### Prompt
The line that contains "Given: Open the Colunas columns icon" marks the start. Please set it down, with every later line of the data, exactly and without pictures.

### Records for the exercise
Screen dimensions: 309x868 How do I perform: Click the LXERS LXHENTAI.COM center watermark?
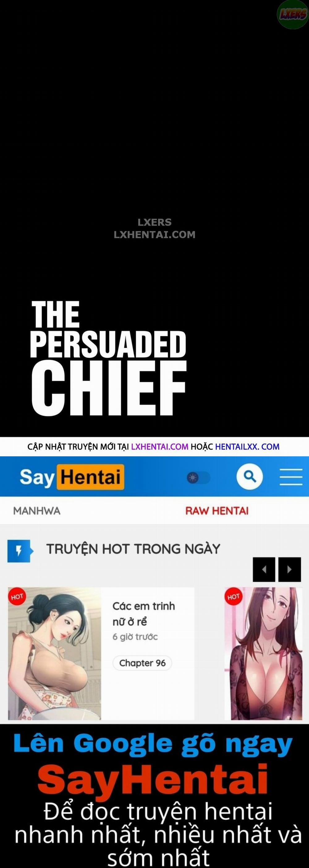pos(155,228)
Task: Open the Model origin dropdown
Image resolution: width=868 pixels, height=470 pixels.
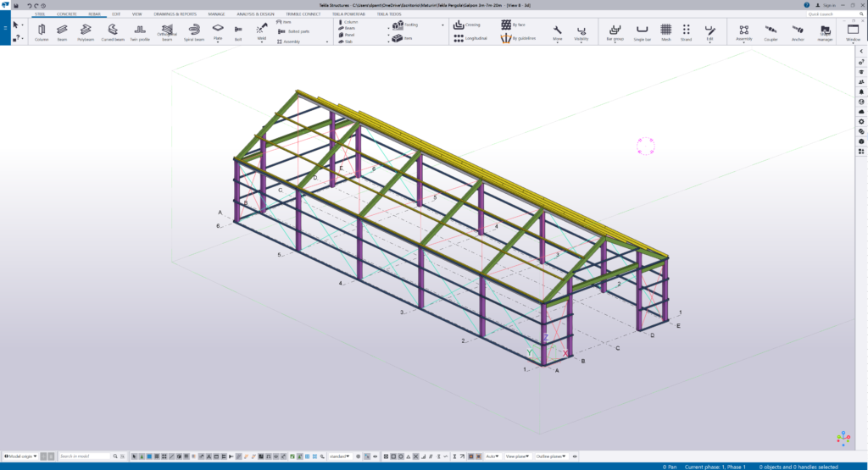Action: 20,456
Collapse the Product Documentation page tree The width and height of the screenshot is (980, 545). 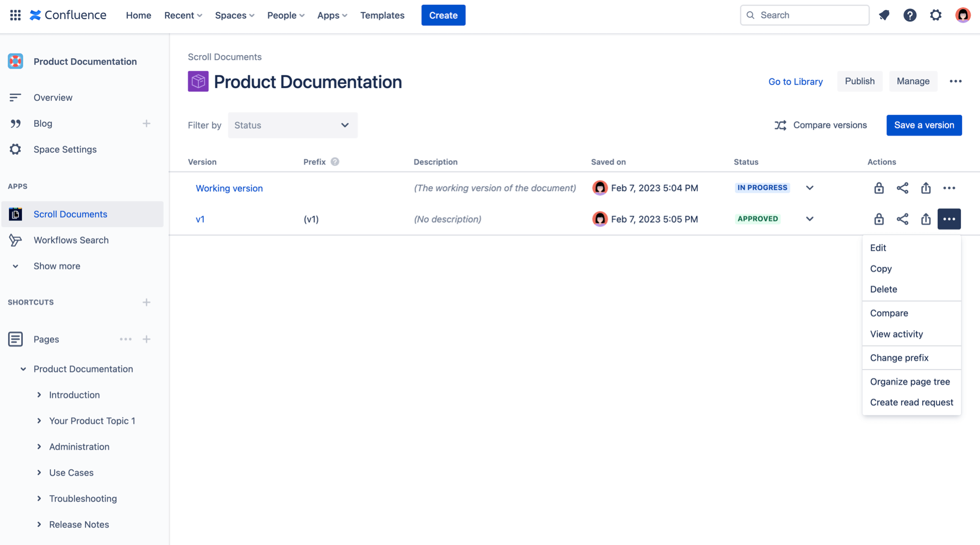tap(23, 369)
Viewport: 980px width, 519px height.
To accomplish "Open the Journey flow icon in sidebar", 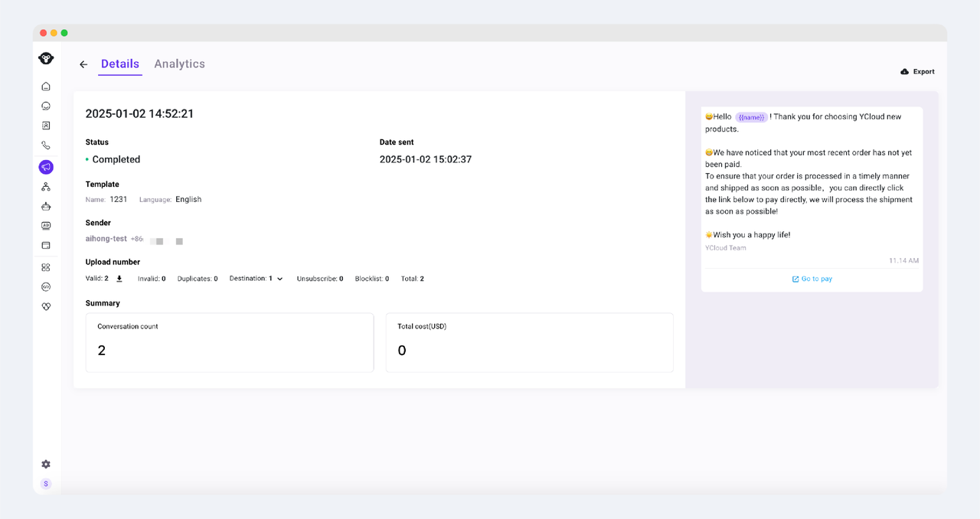I will 46,187.
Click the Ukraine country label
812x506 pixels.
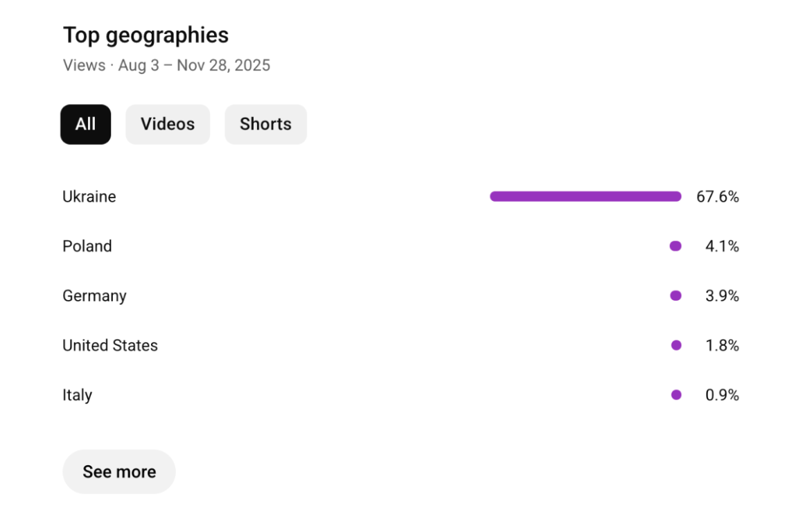click(89, 196)
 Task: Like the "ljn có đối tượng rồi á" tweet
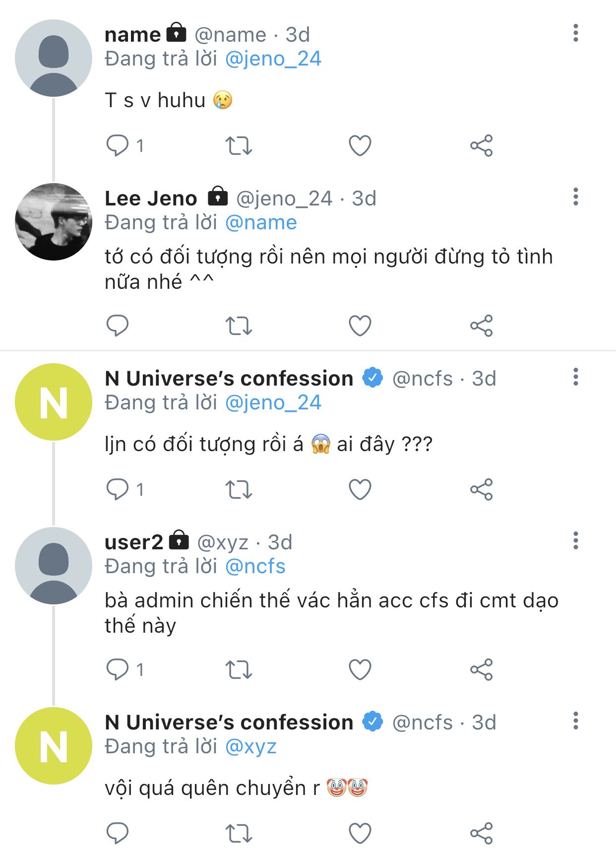(360, 490)

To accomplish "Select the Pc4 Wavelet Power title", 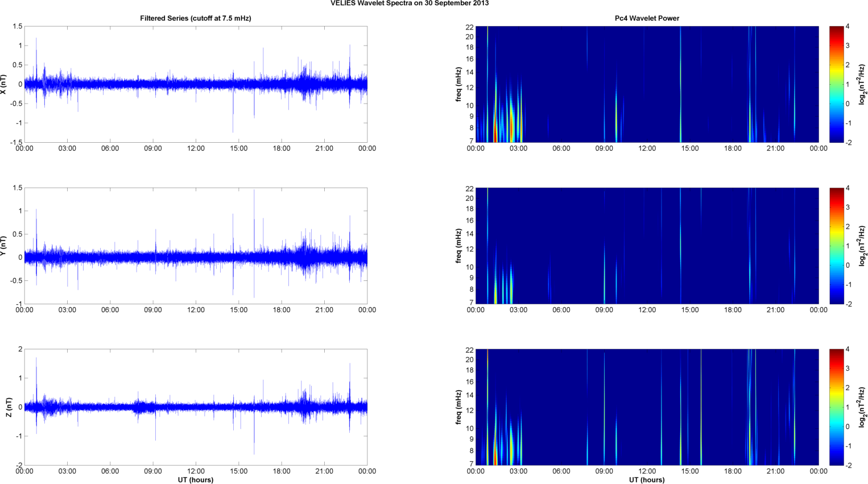I will pyautogui.click(x=647, y=18).
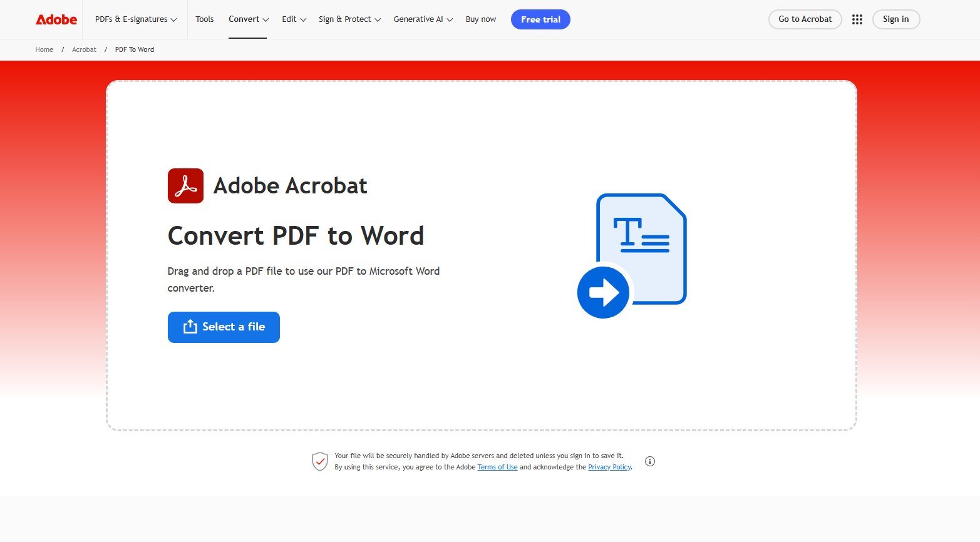Open the Sign & Protect dropdown

[x=349, y=19]
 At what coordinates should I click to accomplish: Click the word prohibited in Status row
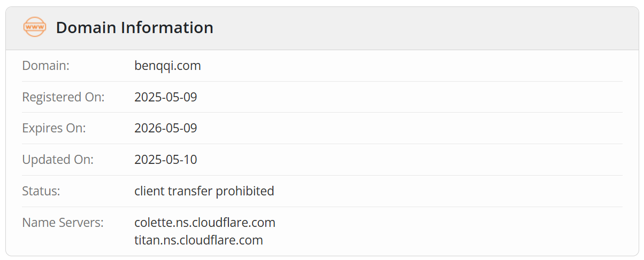tap(245, 191)
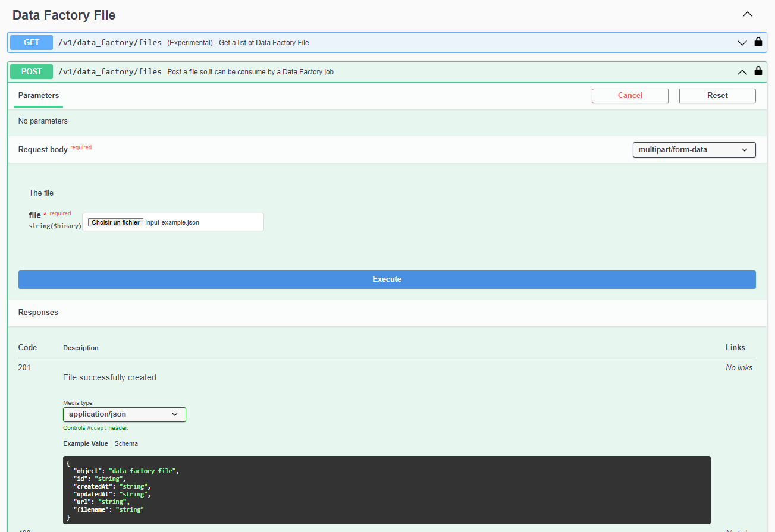Click the Data Factory File section title
This screenshot has width=775, height=532.
coord(64,15)
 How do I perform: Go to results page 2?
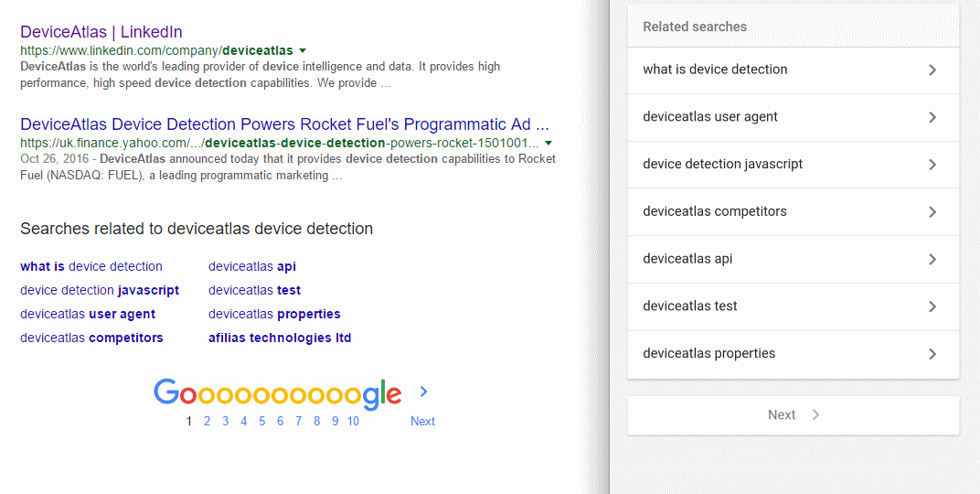(x=208, y=421)
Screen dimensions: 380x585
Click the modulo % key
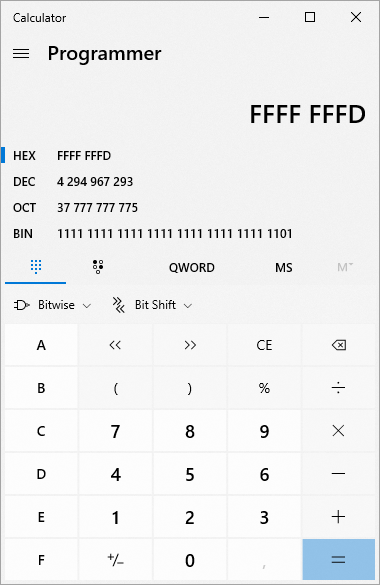pos(264,388)
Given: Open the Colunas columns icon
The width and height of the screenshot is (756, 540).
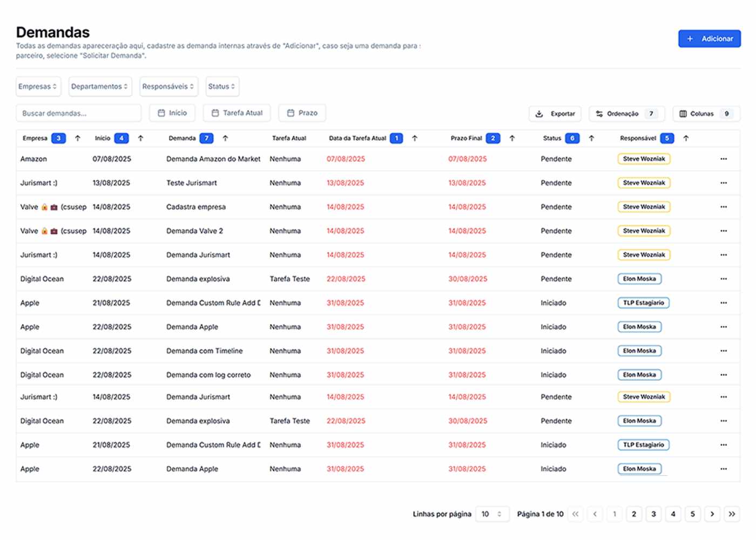Looking at the screenshot, I should (684, 113).
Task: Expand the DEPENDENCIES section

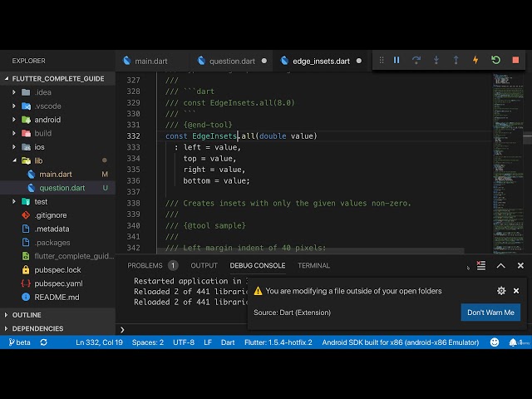Action: click(37, 328)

### Result for this task
Given: Open the Colunas columns icon
The width and height of the screenshot is (756, 540).
Looking at the screenshot, I should (684, 113).
Task: Expand the DEPENDENCIES section

Action: click(37, 328)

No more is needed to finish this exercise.